Kürtlere sömürge hukuku
Türkiye’de kanun uygulanırken işçiyi ayırır patronu kayırır; erkeği korur kadını vurur. Nihayet Diyarbakır'da verilen kararın da gösterdiği gibi Türkiye’de kanun Türke ayrı Kürde ayrı işler.
Mustafa Balbay’ın Anayasa Mahkemesi’ne bireysel başvuru yaparak uzun tutukluluk sürecine itiraz etmesinin ardından tahliye olması BDP’li beş tutuklu milletvekilinin de tahliye edilmesi umudunu güçlendirmişti. Diyarbakır 5. Ağır Ceza Mahkemesi ise Anayasa Mahkemesi’nin kararının sadece Balbay’ı bağladığını iddia ederek BDP’li milletvekilleri İbrahim Ayhan ve Gülser Yıldırım’ın tahliye taleplerini reddetti. Oysa bu iki milletvekili için 5 ila 10 yıla kadar cezalar isteniyor ve İbrahim Ayhan ile Gülser Yıldırım 3 yıldır tutuklu. Zaten bu insanları verdikleri oylarla vekil olarak seçtiren halkın iradesi yıllardır çiğneniyor. Ama çiğnenen sadece bu irade değil en temel burjuva hukuk ilkeleri bile ayaklar altına alınıyor.
Osmanlı’da müslüman olmayan tebanın evlilik, veraset vb. konularındaki davaları kendi cemaat mahkemeleri tarafından görülürdü. Yani ikili hukuk sistemi söz konusuydu. Modern burjuva toplumunun hukuk ilkelerini benimseyen cumhuriyet ile tek hukuk sistemine geçilmiştir. Ne var ki bu teklik hep kağıt üstünde kalmıştır. Türkiye’de kanun uygulanırken işçiyi ayırır patronu kayırır; erkeği korur kadını vurur. Nihayet Diyarbakır 5. Ağır Ceza Mahkemesi’nin verdiği kararın da bir kez daha gösterdiği gibi Türkiye’de kanun Türke ayrı Kürde ayrı işler.

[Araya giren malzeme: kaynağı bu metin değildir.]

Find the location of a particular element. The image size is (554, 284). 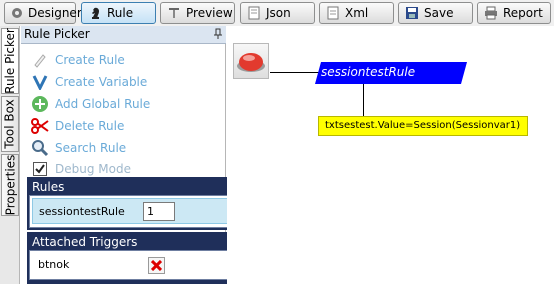

tab-rule-picker-label: Rule Picker is located at coordinates (10, 61).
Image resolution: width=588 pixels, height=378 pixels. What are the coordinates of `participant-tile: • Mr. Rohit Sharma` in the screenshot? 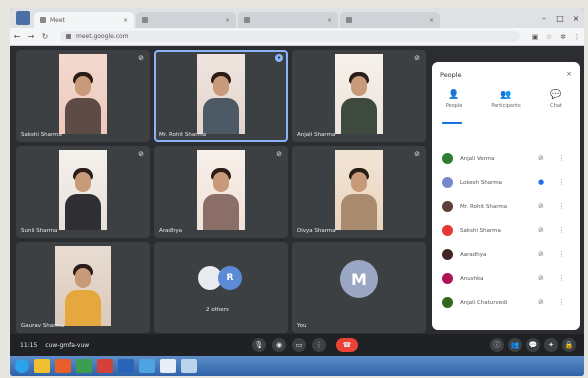 It's located at (221, 96).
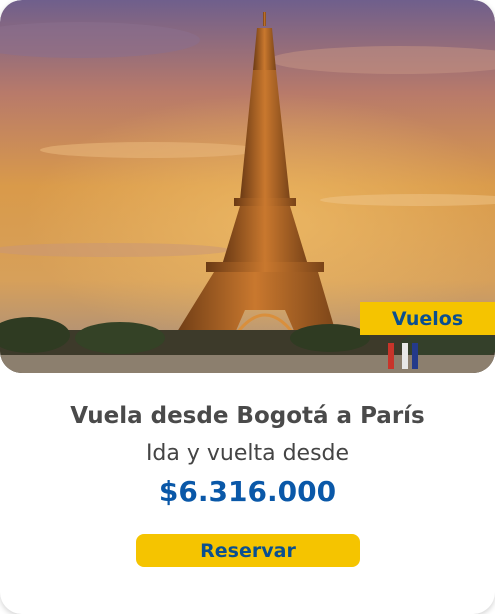  What do you see at coordinates (248, 492) in the screenshot?
I see `offer-price: $6.316.000` at bounding box center [248, 492].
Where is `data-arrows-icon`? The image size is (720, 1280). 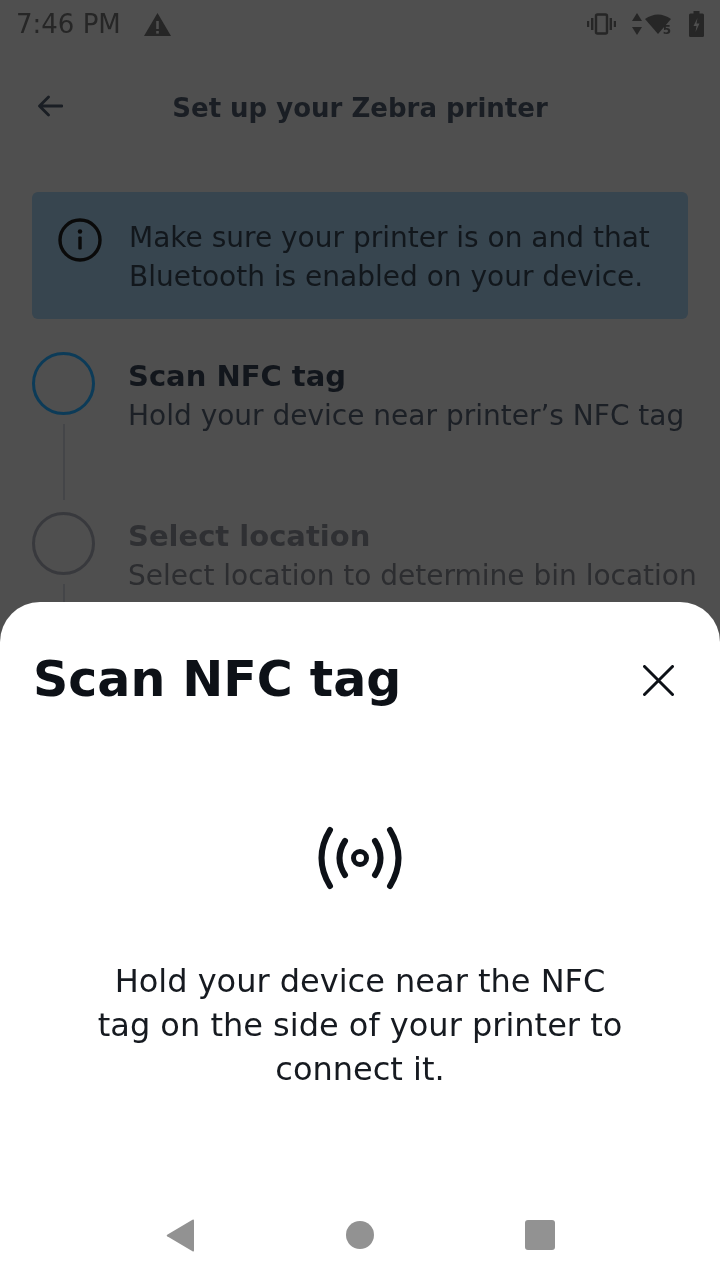
data-arrows-icon is located at coordinates (636, 24).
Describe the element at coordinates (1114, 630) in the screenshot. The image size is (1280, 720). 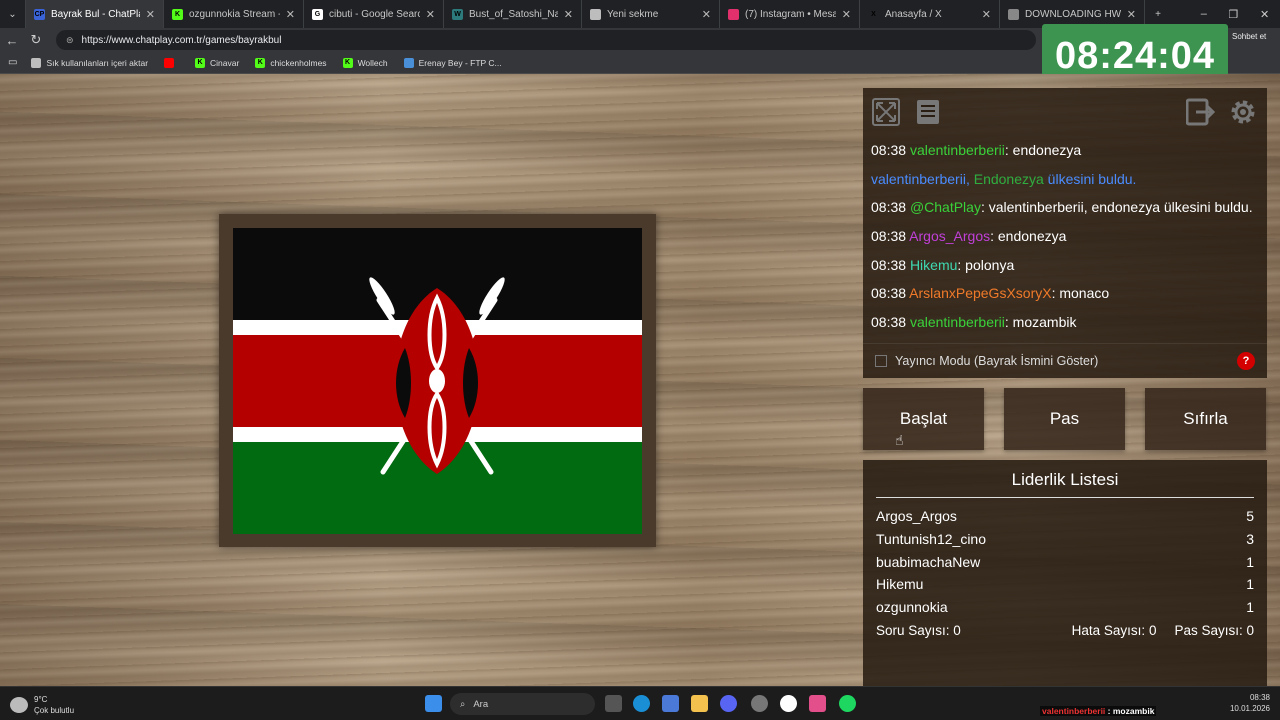
I see `error-count: Hata Sayısı: 0` at that location.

Halen mecliste faaliyetlerini sürdüren HDP’li milletvekilleri bu durumu protesto etmek için açlık grevine başladıklarını ilan ettiler. Siyasi gelenekte açlık grevi başka yollarla mücadele etme olanağı kalmadığında gündeme gelir. Belli ki HDP’li milletvekilleri yasalar, hukuk kaideleri ortada iken yapılan bu aleni haksızlığa bakıp yasama organının içinde bile kendilerini çaresiz hissediyorlar. Mevcut uygulamayı sömürge hukuku olarak tanımlıyorlar. Haklılar!